Since it launched in Q1 2012, the G-Cloud’s CloudStore has still only generated 22 million GBP in cloud computing sales so far, but this modest rate of spending is set to increase.  By expanding the types of services included and more than doubling the number of suppliers involved, capacity and choice have been expanded significantly.  More importantly, the government has laid down the law in terms of its ‘cloud first’ policy, mandating that central government organizations consider and fully evaluate potential cloud solutions before considering other options.

This policy, which is also being ‘strongly recommended’ (but not mandated) to the rest of the public sector, should serve as a catalyst for adoption, with the central government serving as a role model for local government, health, education and eventually the private sector.  If the government, with its bureaucratic processes, high-level security requirements and extremely broad information and technology requirements can successfully adapt to cloud computing (and realize true savings, which are also being tallied by G-Cloud), perhaps any organization can.  These two developments – G-Cloud iii and the confirmation of the ‘cloud mandate’ – should act as a spur for more widespread adoption, aided by the changing attitudes of UK enterprises.  While a number of surveys over the last couple of years have shown UK cloud adoption trailing the US by a significant margin, a new study has found that 70% of SMEs believe that adoption of the cloud “will be an important factor to contribute to the growth of their business in the next 12 months.”

One thought on “Government ‘Cloud Mandate’ Could Jumpstart Lagging Adoption in UK Public Sector and Beyond

  1. John,

    We are certainly seeing a change in the mindset of ICT procurers in the public sector, especially amongst Central Government Departments.

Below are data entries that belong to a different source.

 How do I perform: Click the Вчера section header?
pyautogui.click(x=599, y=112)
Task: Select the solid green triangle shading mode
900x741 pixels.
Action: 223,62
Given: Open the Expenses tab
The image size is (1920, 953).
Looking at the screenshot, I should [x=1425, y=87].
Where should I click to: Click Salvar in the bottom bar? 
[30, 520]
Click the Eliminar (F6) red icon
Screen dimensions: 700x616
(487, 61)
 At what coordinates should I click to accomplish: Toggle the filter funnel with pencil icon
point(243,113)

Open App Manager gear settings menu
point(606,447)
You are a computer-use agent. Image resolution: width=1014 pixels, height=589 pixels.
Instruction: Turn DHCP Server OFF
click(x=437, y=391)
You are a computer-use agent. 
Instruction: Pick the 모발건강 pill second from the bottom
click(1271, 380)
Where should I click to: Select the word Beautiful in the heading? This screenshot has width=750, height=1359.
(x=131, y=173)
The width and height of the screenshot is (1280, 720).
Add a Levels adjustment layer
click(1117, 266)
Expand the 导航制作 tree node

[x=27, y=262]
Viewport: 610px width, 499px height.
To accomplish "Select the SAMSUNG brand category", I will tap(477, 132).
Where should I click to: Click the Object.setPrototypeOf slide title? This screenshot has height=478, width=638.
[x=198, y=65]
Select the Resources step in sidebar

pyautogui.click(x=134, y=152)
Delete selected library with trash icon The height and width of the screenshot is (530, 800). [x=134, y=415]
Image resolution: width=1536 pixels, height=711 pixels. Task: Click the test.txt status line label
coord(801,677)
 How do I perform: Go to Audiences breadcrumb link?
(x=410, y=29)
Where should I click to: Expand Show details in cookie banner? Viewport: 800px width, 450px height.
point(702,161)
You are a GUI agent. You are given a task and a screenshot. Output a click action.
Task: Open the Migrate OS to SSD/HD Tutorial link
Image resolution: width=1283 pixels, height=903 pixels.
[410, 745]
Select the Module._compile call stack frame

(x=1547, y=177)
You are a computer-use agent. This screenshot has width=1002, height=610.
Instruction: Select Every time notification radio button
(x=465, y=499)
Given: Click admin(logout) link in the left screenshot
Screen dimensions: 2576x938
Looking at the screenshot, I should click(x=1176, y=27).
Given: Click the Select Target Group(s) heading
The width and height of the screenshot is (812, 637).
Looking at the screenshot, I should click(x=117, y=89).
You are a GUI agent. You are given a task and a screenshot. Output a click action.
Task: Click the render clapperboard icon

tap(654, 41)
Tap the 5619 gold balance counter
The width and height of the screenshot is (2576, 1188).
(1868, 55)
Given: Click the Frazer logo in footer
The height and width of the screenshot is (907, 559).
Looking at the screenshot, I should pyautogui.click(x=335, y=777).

The G-Cloud is as much about what is saved as what is spent therefore we should not get hung up on the bottom line sales figures, after all charged for properly cloud services should only be invoiced on a pay-as-you-use basis. This means big deals will be much rarer. Gone are they days when you paid up-front for an Enterprise license that may take 5 years to roll-out. Value for money and open competition are today’s key drivers.

    As a UK SME, after 10 years selling to the public sector, we are now getting cold-called by prospects which has never happened before. Also even as a small business the government helped us to pro-actively achieve pan-government security accreditation for our cloud collaboration service. Again something that would have been impossible before.